The film score and the soundtrack were composed by Srikanth Deva. The soundtrack was released on 18 September 2010 by actress Devayani.

Tracklist
| No. | Title | Lyrics | Singer(s) | Length |
|---|---|---|---|---|
| 1. | "Enna Thavam Senjiputten" | Na. Muthukumar | Bhavatharini | 5:36 |
| 2. | "Para Para" | Snehan | Karthik, Senthildass Velayutham, Surmukhi Raman, Renuka | 4:47 |
| 3. | "Idhu Oru Kadhal Vilaiyattu" | Kabilan | Vijay Yesudas | 3:19 |
| 4. | "Thedi Thedi" | Palani Bharathi | Surmukhi Raman | 4:29 |
| 5. | "Pathaigal" | Snehan | Manikka Vinayagam | 3:25 |
| 6. | "Aaravalli" | Ilaya Kamban | Velmurugan, Chinnaponnu | 5:20 |
| Total length: |  |  |  | 26:56 |

==Release==
The film was released on 18 March 2011 alongside Muthukku Muthaaga, Minsaram and Lathika.

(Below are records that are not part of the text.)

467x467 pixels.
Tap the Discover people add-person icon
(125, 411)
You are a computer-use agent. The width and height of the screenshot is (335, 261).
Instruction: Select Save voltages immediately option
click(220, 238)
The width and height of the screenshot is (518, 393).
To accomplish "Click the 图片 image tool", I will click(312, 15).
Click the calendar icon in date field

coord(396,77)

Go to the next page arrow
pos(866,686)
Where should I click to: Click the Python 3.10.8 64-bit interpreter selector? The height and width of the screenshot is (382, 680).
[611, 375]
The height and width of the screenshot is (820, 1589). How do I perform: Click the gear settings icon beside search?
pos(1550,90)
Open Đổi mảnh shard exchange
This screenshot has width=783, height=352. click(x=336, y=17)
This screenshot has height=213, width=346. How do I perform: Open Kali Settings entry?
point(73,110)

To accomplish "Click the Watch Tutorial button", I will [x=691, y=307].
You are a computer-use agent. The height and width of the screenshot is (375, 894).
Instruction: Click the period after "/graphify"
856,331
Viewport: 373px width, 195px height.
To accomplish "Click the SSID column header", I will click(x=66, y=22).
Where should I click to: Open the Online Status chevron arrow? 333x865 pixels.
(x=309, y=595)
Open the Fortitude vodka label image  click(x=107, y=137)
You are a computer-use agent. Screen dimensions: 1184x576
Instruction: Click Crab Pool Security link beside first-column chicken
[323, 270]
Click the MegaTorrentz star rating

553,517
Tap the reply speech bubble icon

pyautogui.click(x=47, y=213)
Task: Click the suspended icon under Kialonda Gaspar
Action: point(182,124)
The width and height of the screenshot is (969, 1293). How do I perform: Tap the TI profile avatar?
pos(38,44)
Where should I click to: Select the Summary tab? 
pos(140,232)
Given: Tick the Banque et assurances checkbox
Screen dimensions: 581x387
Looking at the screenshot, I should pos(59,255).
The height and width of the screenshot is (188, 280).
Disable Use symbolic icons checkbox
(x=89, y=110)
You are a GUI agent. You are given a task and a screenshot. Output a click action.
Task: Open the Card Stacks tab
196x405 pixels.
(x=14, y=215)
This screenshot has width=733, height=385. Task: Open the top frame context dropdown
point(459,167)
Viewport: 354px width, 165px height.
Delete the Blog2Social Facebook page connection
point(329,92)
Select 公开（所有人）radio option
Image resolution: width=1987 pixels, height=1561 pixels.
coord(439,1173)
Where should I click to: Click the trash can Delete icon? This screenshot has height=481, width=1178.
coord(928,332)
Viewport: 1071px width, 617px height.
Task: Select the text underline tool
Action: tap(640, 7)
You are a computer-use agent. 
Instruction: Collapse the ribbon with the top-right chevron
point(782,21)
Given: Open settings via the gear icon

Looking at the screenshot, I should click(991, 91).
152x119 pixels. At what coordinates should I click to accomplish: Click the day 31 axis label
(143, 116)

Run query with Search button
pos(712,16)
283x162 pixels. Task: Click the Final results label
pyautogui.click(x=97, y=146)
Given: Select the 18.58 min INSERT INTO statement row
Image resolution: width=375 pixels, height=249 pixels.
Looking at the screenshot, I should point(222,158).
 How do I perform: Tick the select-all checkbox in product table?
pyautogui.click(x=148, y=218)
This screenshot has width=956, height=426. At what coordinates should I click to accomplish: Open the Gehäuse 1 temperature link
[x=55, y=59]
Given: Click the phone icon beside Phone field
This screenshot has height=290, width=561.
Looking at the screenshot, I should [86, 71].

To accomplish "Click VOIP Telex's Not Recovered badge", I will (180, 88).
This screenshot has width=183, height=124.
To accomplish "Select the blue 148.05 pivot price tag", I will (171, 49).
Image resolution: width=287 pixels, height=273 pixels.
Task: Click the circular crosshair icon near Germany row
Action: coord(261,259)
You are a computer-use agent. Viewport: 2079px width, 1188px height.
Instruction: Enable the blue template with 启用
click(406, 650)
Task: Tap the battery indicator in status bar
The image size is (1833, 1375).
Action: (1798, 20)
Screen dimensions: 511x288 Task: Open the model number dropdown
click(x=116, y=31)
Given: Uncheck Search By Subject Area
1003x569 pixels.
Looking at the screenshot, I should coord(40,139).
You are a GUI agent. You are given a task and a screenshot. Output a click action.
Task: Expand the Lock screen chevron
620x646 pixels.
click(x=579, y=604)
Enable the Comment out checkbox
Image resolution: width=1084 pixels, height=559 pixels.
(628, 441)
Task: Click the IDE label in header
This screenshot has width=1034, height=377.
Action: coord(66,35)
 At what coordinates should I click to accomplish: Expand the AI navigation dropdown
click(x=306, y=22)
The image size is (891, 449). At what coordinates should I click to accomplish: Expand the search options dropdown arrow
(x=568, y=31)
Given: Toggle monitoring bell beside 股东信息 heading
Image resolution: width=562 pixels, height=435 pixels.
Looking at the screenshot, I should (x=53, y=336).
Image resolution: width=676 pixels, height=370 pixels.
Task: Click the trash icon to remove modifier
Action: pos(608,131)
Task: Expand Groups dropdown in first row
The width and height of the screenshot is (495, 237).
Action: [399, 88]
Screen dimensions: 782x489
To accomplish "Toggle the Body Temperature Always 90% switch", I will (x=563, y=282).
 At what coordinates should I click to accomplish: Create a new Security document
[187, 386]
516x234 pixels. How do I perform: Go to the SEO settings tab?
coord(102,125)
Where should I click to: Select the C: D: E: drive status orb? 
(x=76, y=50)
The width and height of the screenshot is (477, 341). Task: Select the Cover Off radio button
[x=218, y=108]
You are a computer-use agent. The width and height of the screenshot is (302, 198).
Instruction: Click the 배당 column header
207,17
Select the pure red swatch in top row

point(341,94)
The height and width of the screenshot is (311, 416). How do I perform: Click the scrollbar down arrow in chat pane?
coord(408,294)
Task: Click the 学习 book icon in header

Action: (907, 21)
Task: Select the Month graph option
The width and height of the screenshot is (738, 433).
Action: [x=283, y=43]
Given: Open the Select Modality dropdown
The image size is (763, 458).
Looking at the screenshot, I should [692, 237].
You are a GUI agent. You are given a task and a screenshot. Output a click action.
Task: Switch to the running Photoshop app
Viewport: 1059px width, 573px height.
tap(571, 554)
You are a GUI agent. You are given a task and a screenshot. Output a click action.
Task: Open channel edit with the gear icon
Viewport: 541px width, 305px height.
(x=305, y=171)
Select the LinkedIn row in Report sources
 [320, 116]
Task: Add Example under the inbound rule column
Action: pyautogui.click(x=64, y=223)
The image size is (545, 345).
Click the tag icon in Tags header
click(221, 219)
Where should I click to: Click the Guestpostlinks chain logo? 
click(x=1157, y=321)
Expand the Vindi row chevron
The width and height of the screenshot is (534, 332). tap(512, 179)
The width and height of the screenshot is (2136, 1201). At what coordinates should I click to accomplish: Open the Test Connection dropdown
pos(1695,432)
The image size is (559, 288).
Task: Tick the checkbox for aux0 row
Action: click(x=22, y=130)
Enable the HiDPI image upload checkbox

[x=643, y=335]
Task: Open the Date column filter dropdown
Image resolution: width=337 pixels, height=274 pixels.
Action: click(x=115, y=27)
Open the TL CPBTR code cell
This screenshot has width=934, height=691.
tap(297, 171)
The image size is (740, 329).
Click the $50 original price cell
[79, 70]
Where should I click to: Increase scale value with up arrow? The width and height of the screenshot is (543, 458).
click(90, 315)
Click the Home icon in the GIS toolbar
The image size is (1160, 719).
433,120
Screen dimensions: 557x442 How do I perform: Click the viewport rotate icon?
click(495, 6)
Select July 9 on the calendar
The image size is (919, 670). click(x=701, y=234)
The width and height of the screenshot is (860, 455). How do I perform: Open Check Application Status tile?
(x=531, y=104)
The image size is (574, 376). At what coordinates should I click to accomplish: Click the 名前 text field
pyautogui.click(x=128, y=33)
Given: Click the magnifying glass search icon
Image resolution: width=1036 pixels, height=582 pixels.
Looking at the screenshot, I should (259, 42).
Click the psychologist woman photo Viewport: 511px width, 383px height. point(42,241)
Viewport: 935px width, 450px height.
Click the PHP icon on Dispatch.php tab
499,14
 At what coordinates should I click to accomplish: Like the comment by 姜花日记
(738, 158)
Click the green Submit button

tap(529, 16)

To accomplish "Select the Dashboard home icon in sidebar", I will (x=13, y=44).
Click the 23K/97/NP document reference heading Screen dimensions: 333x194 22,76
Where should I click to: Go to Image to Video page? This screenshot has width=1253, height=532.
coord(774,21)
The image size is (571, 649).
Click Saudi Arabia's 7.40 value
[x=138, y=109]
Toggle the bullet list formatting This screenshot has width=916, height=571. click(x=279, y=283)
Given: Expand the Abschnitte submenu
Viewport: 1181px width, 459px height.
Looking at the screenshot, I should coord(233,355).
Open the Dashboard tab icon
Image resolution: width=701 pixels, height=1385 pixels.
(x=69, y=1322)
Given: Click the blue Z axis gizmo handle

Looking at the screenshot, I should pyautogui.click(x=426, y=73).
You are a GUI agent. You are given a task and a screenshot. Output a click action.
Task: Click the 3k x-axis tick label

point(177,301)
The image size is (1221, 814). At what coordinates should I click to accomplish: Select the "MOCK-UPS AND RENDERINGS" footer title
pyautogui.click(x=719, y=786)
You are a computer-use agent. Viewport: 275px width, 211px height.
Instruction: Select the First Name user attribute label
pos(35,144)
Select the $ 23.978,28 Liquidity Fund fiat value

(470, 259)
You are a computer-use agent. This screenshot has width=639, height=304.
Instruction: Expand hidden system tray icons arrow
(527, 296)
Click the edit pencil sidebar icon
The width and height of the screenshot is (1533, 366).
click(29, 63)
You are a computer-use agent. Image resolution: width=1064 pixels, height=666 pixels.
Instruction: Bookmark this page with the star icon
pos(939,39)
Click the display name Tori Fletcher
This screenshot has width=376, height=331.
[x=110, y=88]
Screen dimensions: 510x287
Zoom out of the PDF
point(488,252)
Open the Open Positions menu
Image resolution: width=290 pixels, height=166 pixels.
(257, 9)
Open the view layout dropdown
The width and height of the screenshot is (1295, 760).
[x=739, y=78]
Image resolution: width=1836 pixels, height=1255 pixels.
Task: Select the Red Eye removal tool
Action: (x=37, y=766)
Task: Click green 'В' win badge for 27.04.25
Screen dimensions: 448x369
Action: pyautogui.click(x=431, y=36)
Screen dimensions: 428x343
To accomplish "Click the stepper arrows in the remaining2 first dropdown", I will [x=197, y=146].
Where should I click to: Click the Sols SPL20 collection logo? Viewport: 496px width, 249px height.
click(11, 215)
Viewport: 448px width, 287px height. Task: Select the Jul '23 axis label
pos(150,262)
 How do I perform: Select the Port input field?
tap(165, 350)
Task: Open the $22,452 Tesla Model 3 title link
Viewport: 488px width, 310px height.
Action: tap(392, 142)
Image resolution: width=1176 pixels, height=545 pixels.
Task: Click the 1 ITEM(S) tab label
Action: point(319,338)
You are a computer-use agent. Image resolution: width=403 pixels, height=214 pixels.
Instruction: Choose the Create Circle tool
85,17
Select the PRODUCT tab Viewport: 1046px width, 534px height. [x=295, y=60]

The New Indian Express wrote, "The inconsistency in the narration, the ambiguity in the scenes of Vallal and Shweta negate the impact of the positive elements [..] The performances too could have been done with more finesse and consistency" and concluded, "It is a plot with potential, had only the director made an effort to infuse some novelty in it. But inexperience comes in the way of executing his ideas on to the screen in a smooth and a convincing way". Dinamalar praised the performances of the actors, the cinematography by Agar Senguttuvan and the songs composed by Srikanth Deva. Kungumam also praised the actors and the songs.

=== Box office ===
The film did not fare well commercially.